Extrait du texte ->

• • • •

Le sacre a toujours excité notre imaginaire. Cérémonie religieuse, elle confère au souverain tout son caractère sacré ou divin. Le dernier couronnement d’un roi de France a élu lieu en 1825. Si demain, la monarchie était restaurée, comment imagineriez-vous le sacre ? Pour la Revue Dynastie, qui consacre un large dossier sur ce sujet dans son « numéro 0 », notre journaliste est allé à la rencontre de trois personnes qui nous donnent leur vision du sacre.
C’est un jeune monarchiste atypique, loin de l’image qui est habituellement distillée dans les médias. Étudiant à l’école du Louvre, vous ne trouverez pas de livres sur Maurras ou de blason fleurdelisé chez lui mais des objets en tout genre provenant de l’univers d’Harry Potter. La fantasy, une passion pour ce jeune homme qui vient tout juste de fêter ses 25 ans. Le sacre ? Une affaire très sérieuse avec laquelle on ne badine pas et le moins qu’on puisse dire, c’est qu’il va droit au but. Laurent est le « Lionel Messi » du roycoland, là où il tire, il fait mouche. « La question du sacre est intrinsèquement lié à la monarchie française alors que ce n’est plus le cas dans d’autres monarchies aujourd’hui. A une exception notable : la monarchie britannique qui est assez hybride en soi puisque la souveraine est de droit divin et peut-être destituée par le parlement ». Le sujet est lancé, il dégaine ses arguments aussi vite que dans un duel de sortilèges.
« Il faut bien faire une différence entre sacre et couronnement, comme c’est le cas en Espagne ou d’autres pays qui ont tous renoncé aux régalia pour laisser place à une cérémonie de serment ». Attrapant son métronome, Laurent nous transporte chez les Carolingiens et me rappelle à juste titre que Charlemagne n’a pas été sacré roi, mais couronné empereur. Tout est dans la nuance. Il s’agit donc de déterminer déjà de « quel type de monarchie on parle car tout sacre en France implique un aspect religieux qui lui est indissociable. Dans l’esprit de l’Ancien régime, le Christ était le vrai souverain ». Je lui fais remarquer que « la Restauration était une monarchie constitutionnelle et qu’elle a pourtant connu un sacre, rien qui ne soit antinomique ». Laurent a déjà une réponse, elle fuse aussi vite qu’un « Éclair de Feu ». « Oui mais n’oubliez que toute constitutionnelle était-elle, la Charte était octroyée par le roi, le régime était encore considéré comme de droit divin ce qui agaçait beaucoup les Libéraux de cette époque ». « Toute souveraineté vient de Dieu et en tant que catholique, je pense qu’il est nécessaire qu’il y ait tout ce rituel inhérent à la monarchie. Le sacre n’a rien de suranné mais avec le libéralisme ambiant, je peux comprendre que cela soit perçu comme tel » poursuit Laurent. « A titre d’exemple, le sacre de Napoléon serait un bon équivalent historique à ce qui pourrait être célébré. Encore faut-il le renouveler pour pouvoir réconcilier tout le monde autour de cette idée » ajoute-t-il tout en jouant avec son écharpe aux armes de « Serdaigle ».

• • • •

Données ->
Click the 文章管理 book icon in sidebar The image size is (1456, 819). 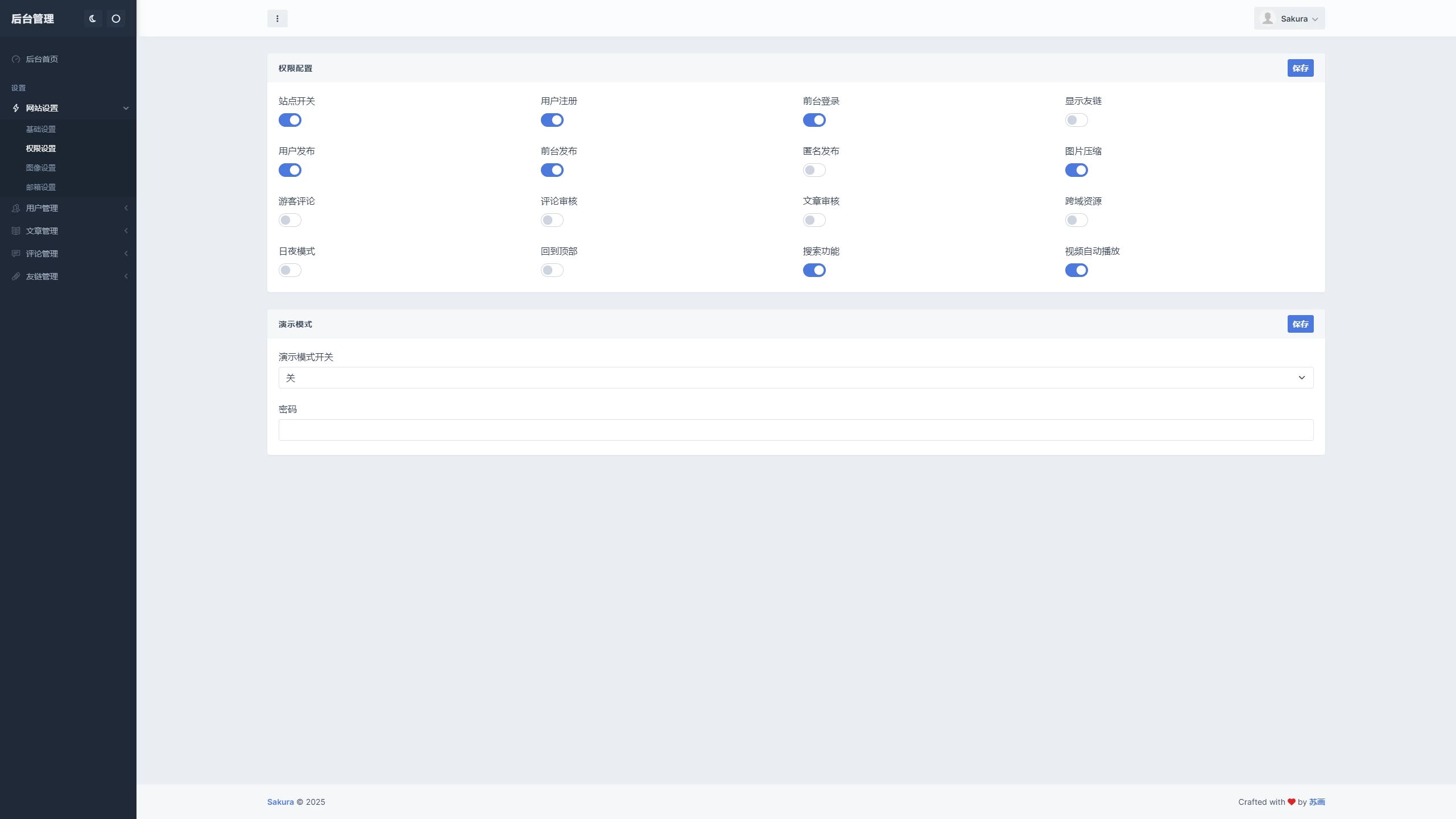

• • • •

Consignes ->
1. D'après le texte sur le sacre, dans quelle école Laurent fait-il ses études ?
2. Recopiez le passage du texte sur le sacre qui va de « Le sacre a toujours » à « vision du sacre. ».
Les données forment un matériau distinct du texte sur le sacre.

Réponses dans l'ordre ->
1. À l'école du Louvre.

2.
Le sacre a toujours excité notre imaginaire. Cérémonie religieuse, elle confère au souverain tout son caractère sacré ou divin. Le dernier couronnement d’un roi de France a élu lieu en 1825. Si demain, la monarchie était restaurée, comment imagineriez-vous le sacre ? Pour la Revue Dynastie, qui consacre un large dossier sur ce sujet dans son « numéro 0 », notre journaliste est allé à la rencontre de trois personnes qui nous donnent leur vision du sacre.